*Exercise directions:* Rewrite the lines below with "Task" renamed to "Instruction" and everything else left unchanged. Omit the pictures from your answer.

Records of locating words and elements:
———
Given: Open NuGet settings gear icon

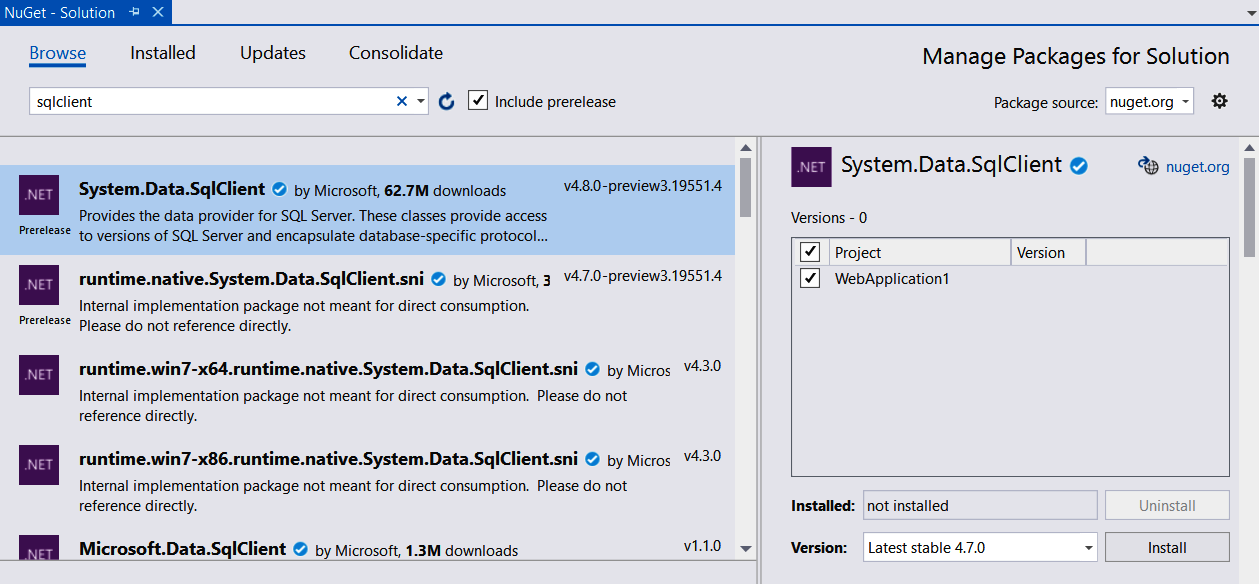Looking at the screenshot, I should [x=1219, y=101].
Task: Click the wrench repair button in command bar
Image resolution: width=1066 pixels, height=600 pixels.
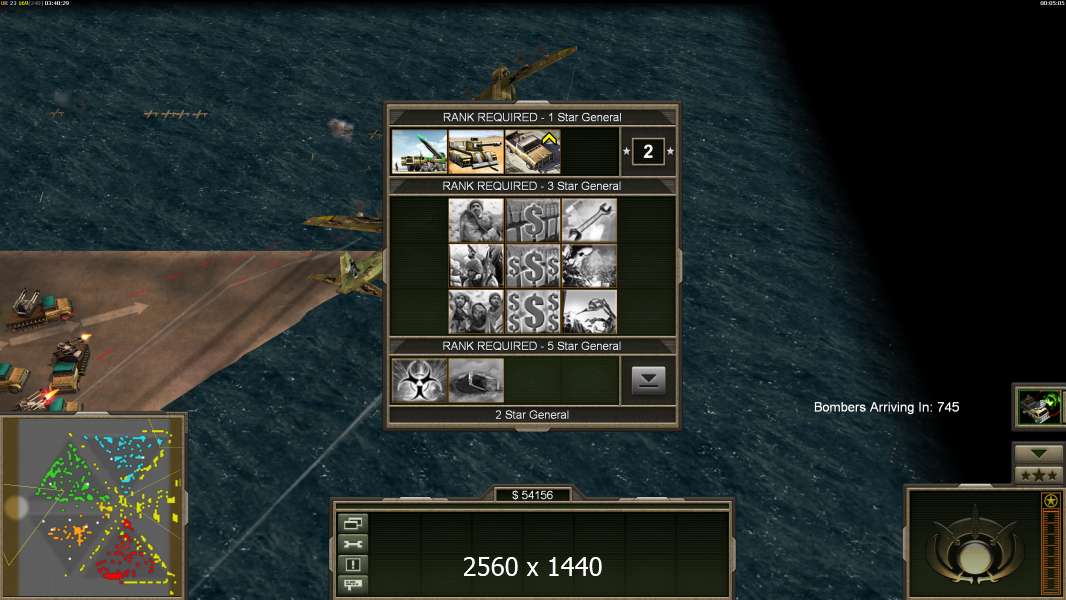Action: pos(353,544)
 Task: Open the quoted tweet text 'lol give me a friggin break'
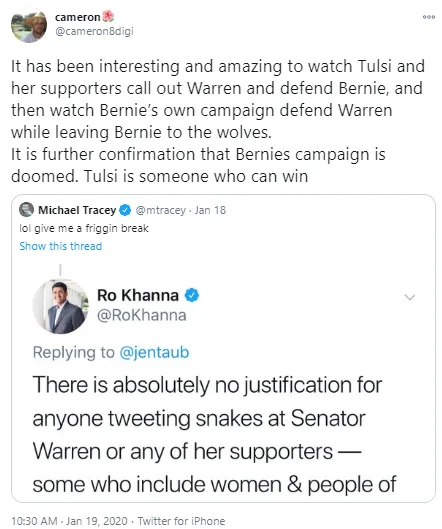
———
*Task result:*
Given: Open NuGet settings gear icon

Looking at the screenshot, I should [x=1219, y=101].
Instruction: Click the wrench repair button in command bar
Image resolution: width=1066 pixels, height=600 pixels.
Action: pos(353,544)
 Instruction: Open the quoted tweet text 'lol give me a friggin break'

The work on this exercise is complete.